Blood Stem Cell Transplants For Cancer Patients
Team Lead: Paul Finnegan
The Angiocrine team is developing a cell therapy aimed to improve the availability and engraftment of blood stem cell transplants for cancer patients who have had their cancerous bone marrow removed by chemotherapy. The cell therapy is made of blood stem cells and endothelial cells, which line blood vessels and are thought to improve the engraftment of the stem cell transplant. The hope is that this treatment will provide a safer, more tolerable and effective stem cell transplantation that will rebuild the patient’s immune system cancer-free.

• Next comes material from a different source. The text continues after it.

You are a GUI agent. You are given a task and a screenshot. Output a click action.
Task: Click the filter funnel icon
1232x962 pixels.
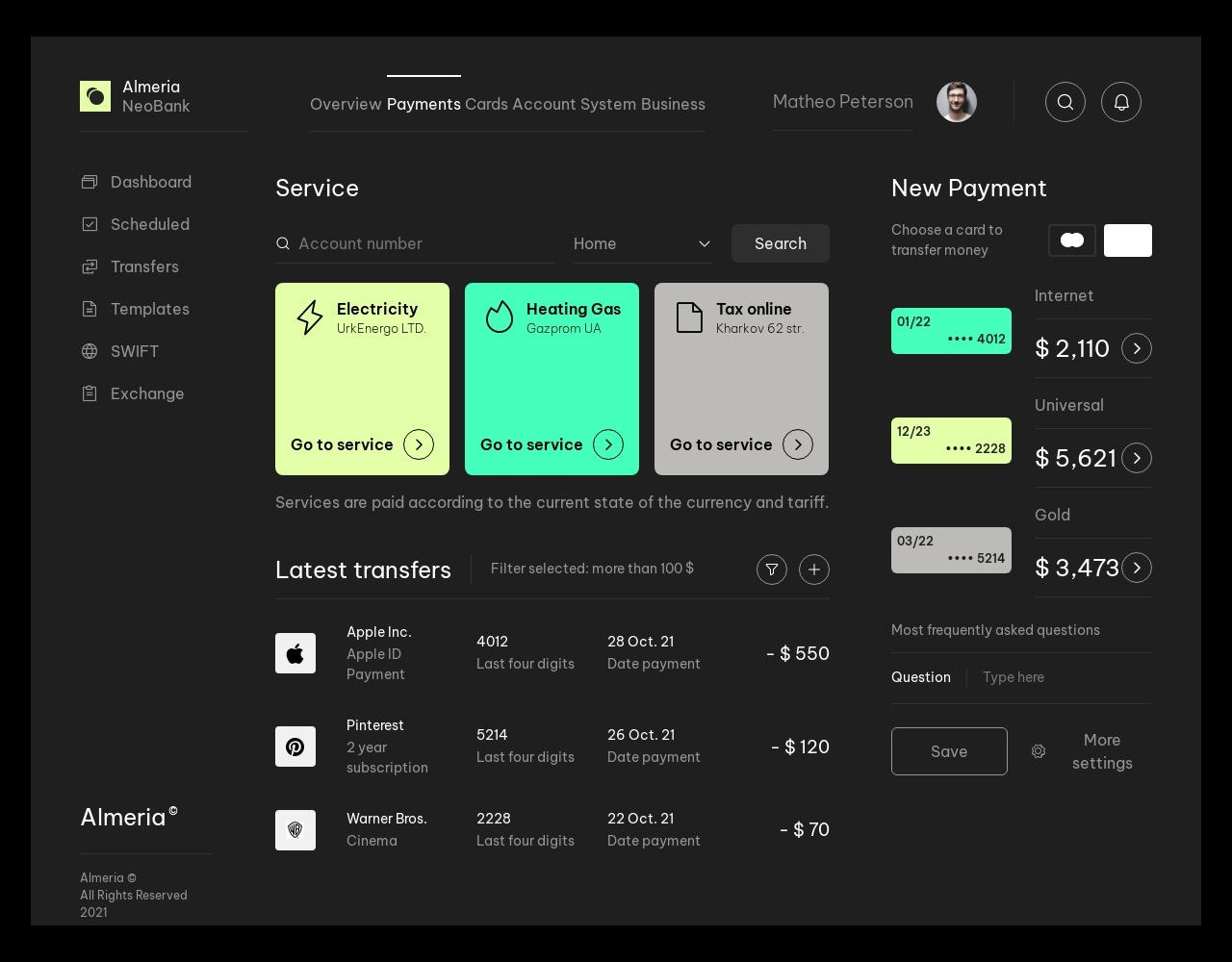coord(772,570)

Chronic Lymphocytic Leukemia (CLL)
UC San Diego (2 clinical trials)
Team Lead: Thomas Kipps
A team at UCSD is testing an antibody therapy called cirmtuzumab in a clinical trial study to treat a blood cancer, Chronic Lymphocytic Leukemia (CLL). The antibody recognizes and attaches to a protein on the surface of cancer stem cells. This attachment disables the protein which slows the growth of the leukemia and makes it more vulnerable to anti-cancer drugs. The team is also testing cirmtuzumab in combination with an approved cancer-fighting drug called ibrutinib, to target cancer stem cells in a separate clinical trial. The aim is that combining cirmtuzumab with ibrutinib will improve cancer remission and long-term cancer control in patients.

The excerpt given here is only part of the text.